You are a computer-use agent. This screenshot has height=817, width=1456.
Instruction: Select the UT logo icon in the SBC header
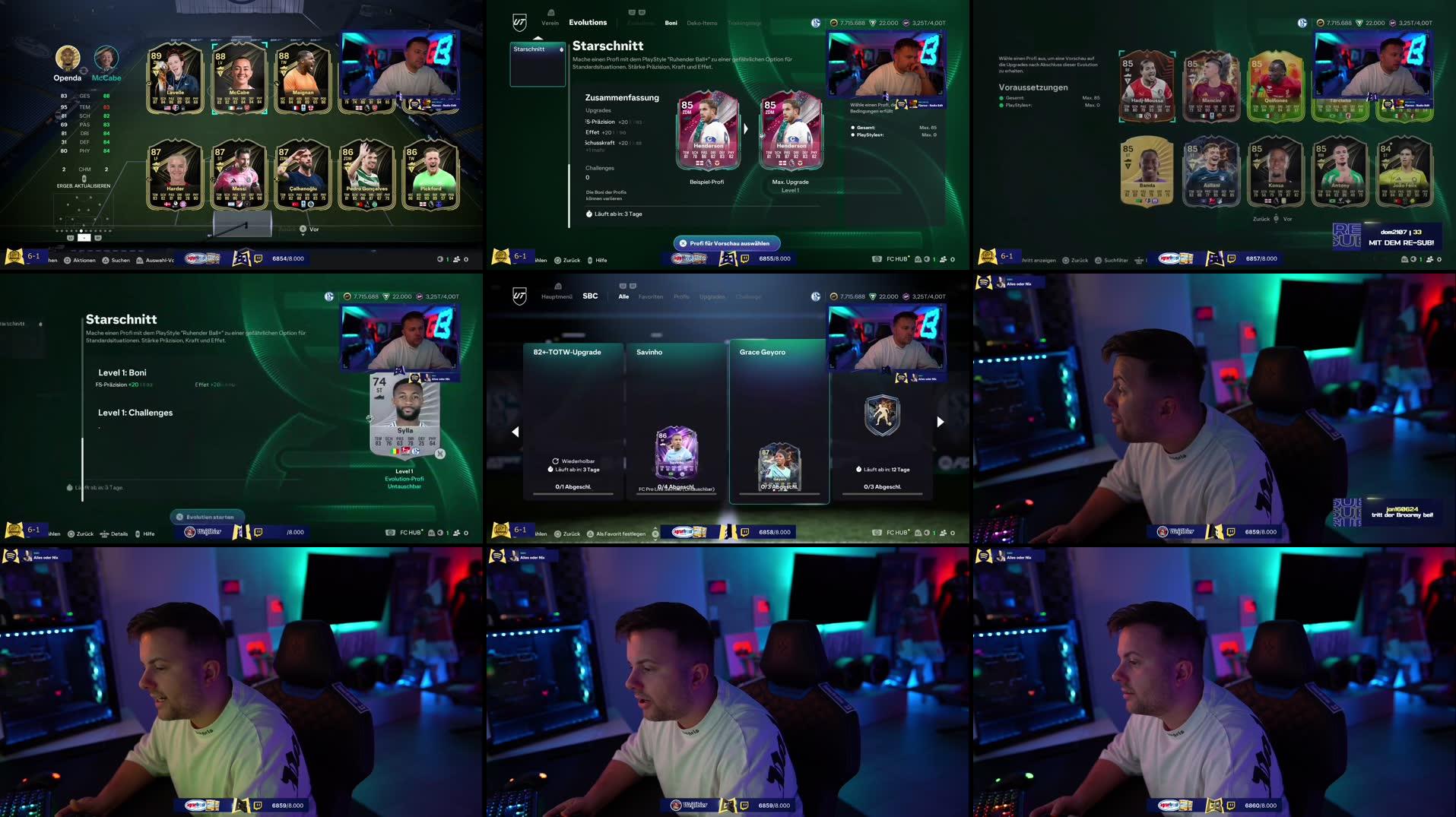(519, 296)
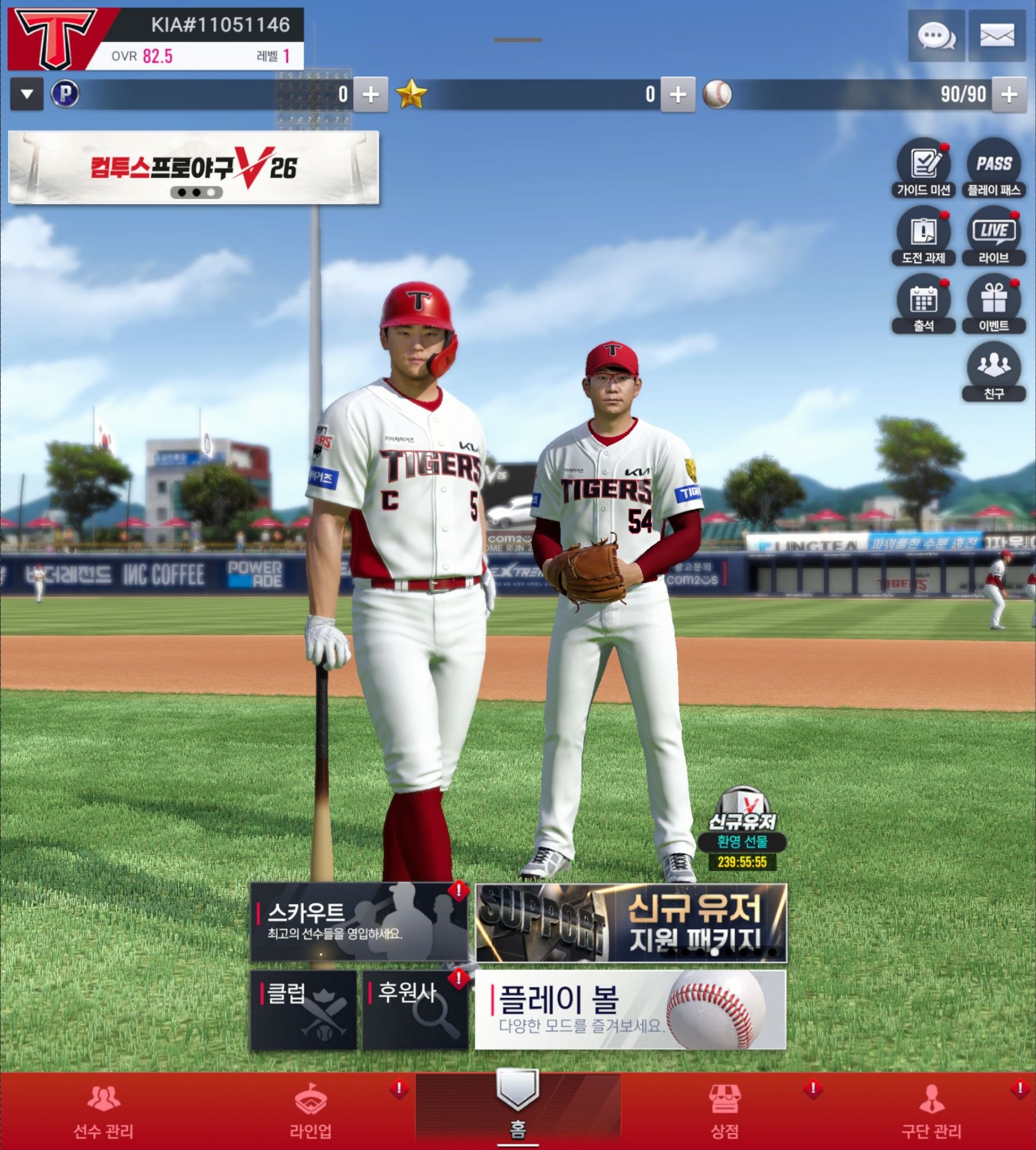
Task: Claim the 신규유저 환영 선물 welcome gift
Action: (x=742, y=829)
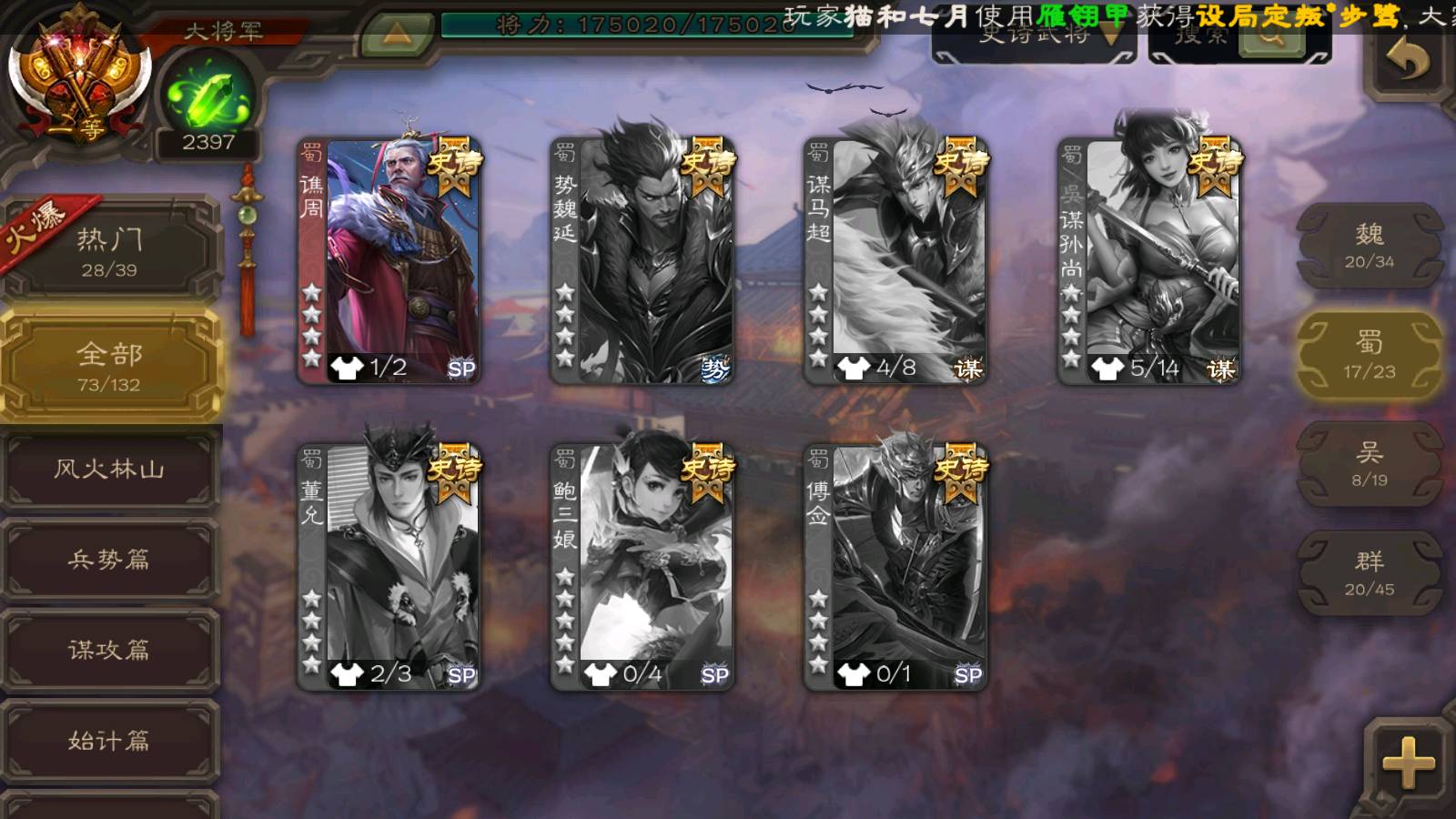
Task: Open the 鲍三娘 hero card
Action: pyautogui.click(x=642, y=566)
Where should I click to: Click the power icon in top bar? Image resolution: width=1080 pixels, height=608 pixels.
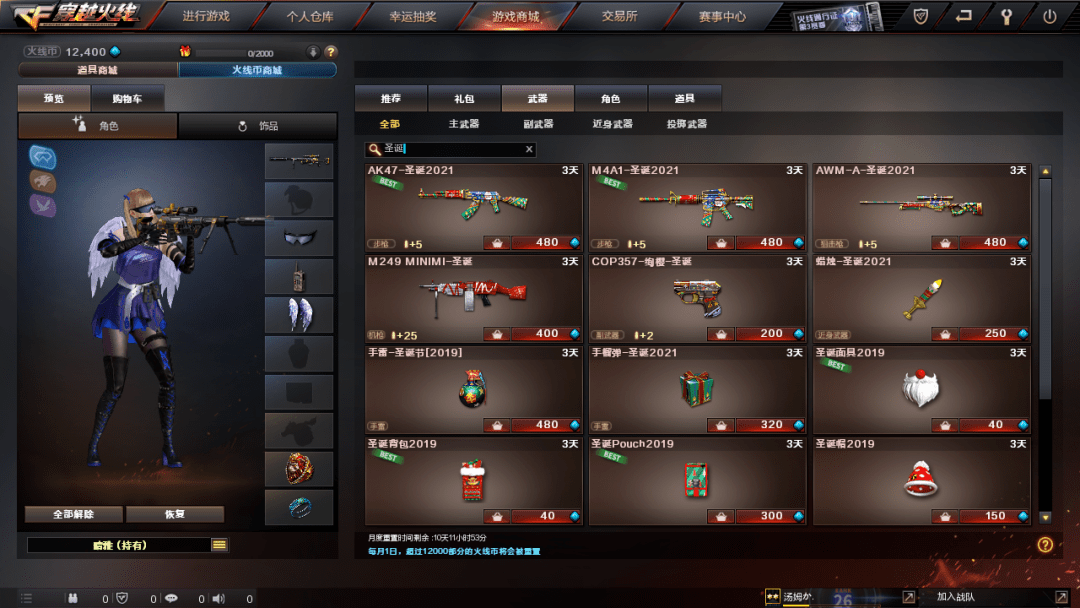[x=1049, y=16]
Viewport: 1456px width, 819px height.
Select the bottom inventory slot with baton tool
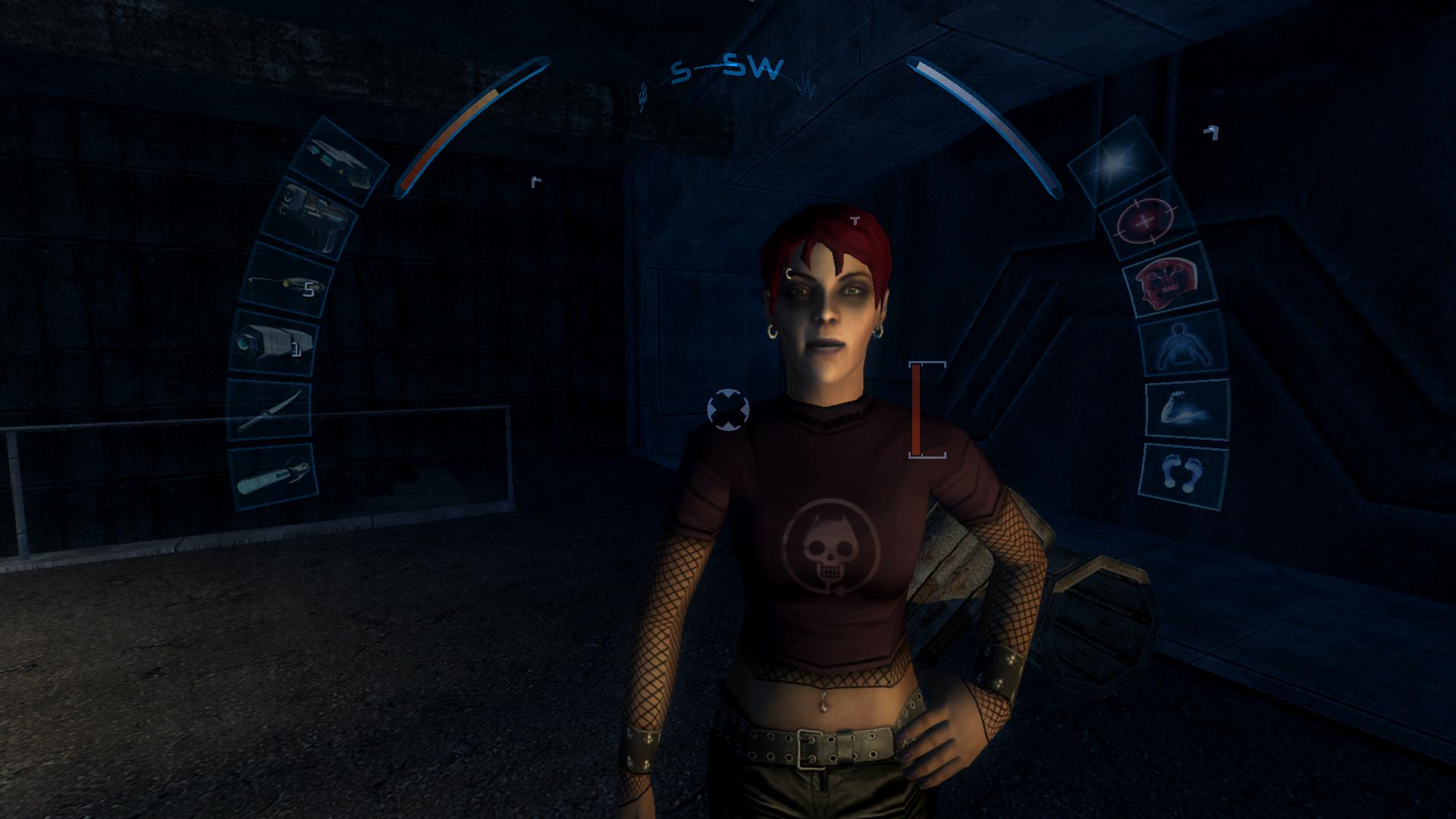274,476
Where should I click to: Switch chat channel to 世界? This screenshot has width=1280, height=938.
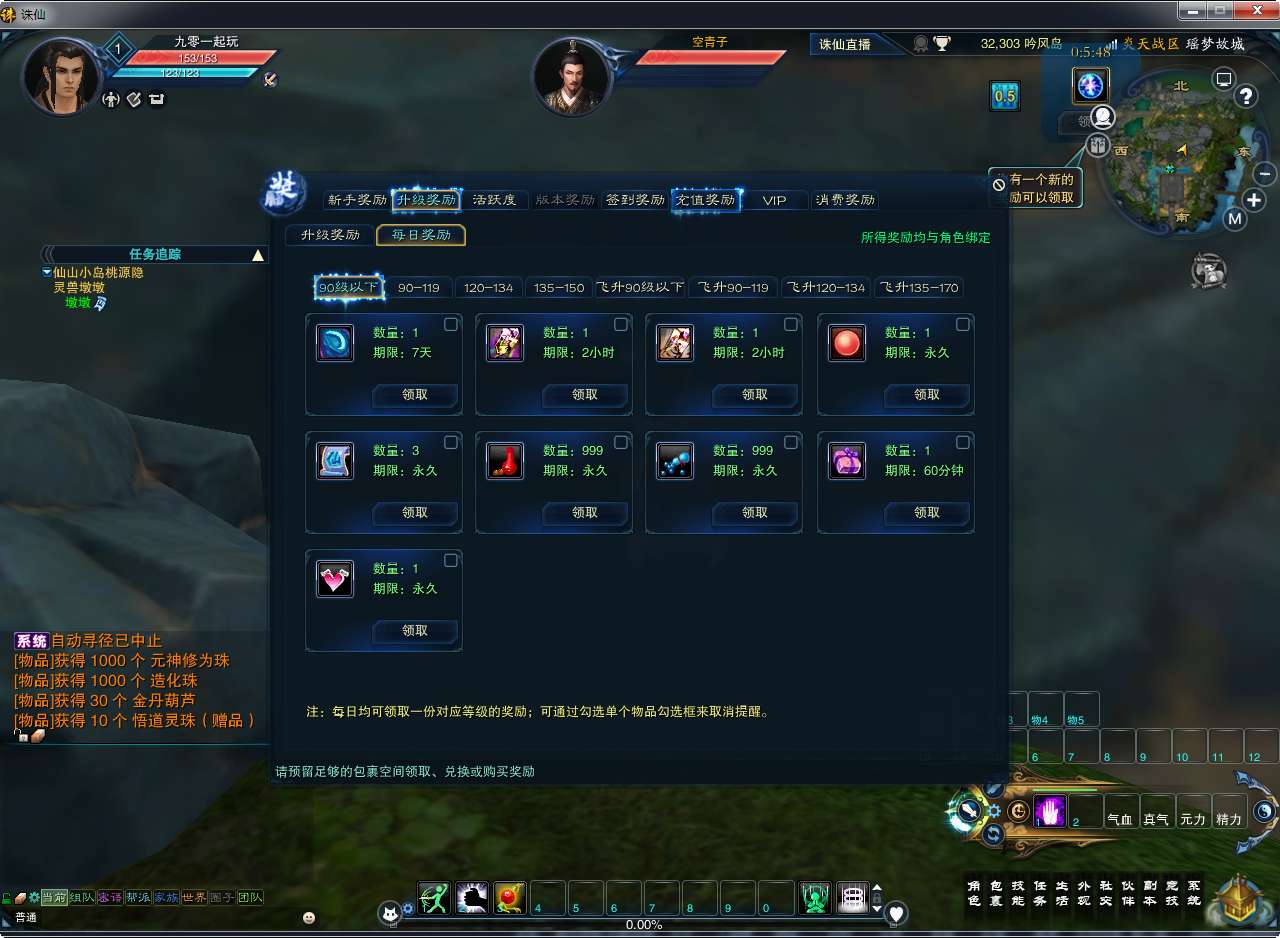(x=194, y=898)
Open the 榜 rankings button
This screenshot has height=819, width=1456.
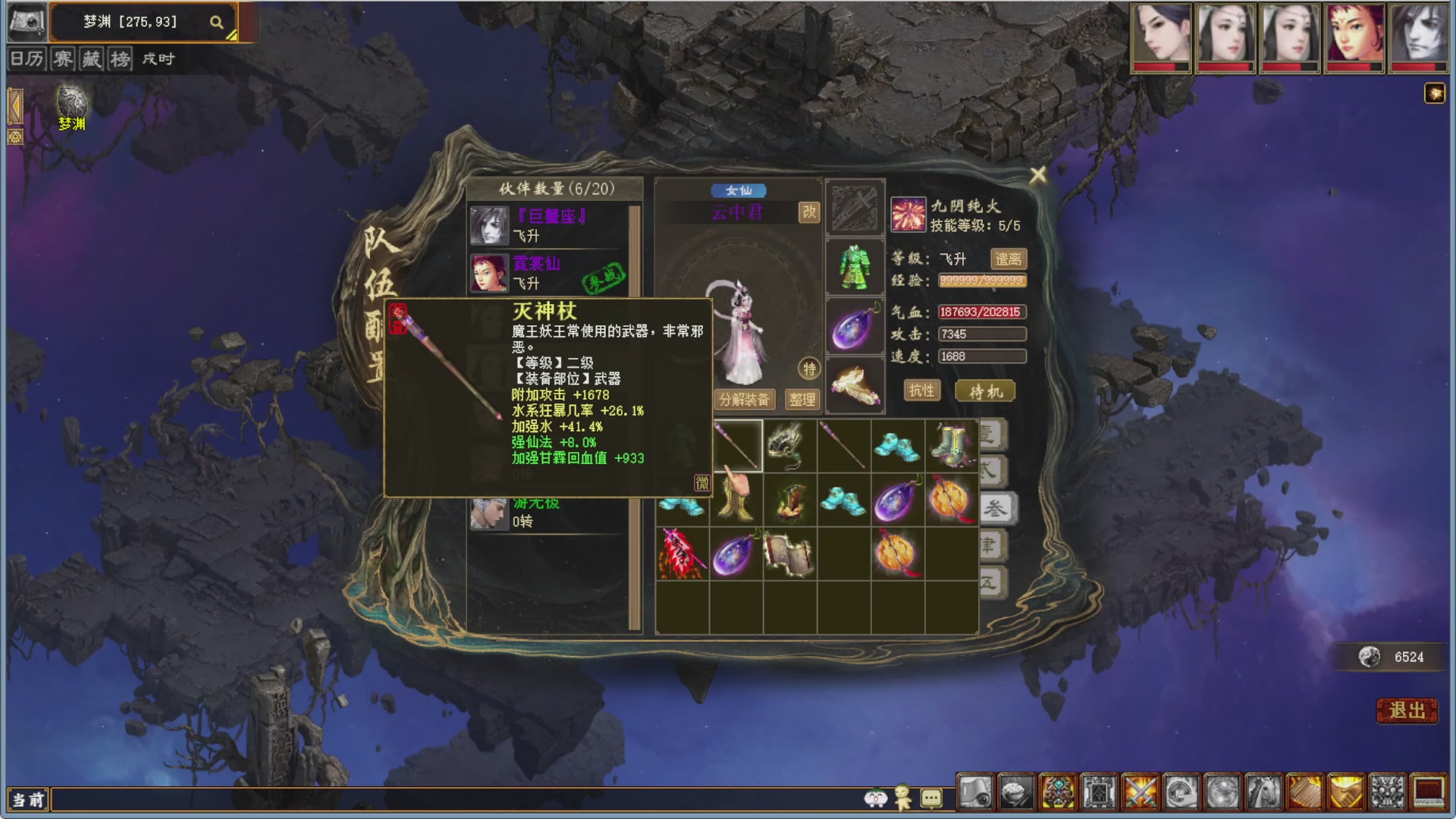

**********

* _SHORT EXERCISE_:
Copy every line above word for word, leaving out the pictures.

* _SOLUTION TO THE EXERCISE_:
You are a computer-use agent. This screenshot has height=817, width=1456.
Instruction: Select the UT logo icon in the SBC header
(519, 296)
Task: Claim the 신규유저 환영 선물 welcome gift
Action: (x=742, y=829)
Task: Open the 鲍三娘 hero card
Action: pyautogui.click(x=642, y=566)
Where should I click to: Click the power icon in top bar? Image resolution: width=1080 pixels, height=608 pixels.
[x=1049, y=16]
Viewport: 1456px width, 819px height.
Select the bottom inventory slot with baton tool
274,476
Where should I click to: Switch chat channel to 世界? This screenshot has width=1280, height=938.
(x=194, y=898)
Open the 榜 rankings button
This screenshot has height=819, width=1456.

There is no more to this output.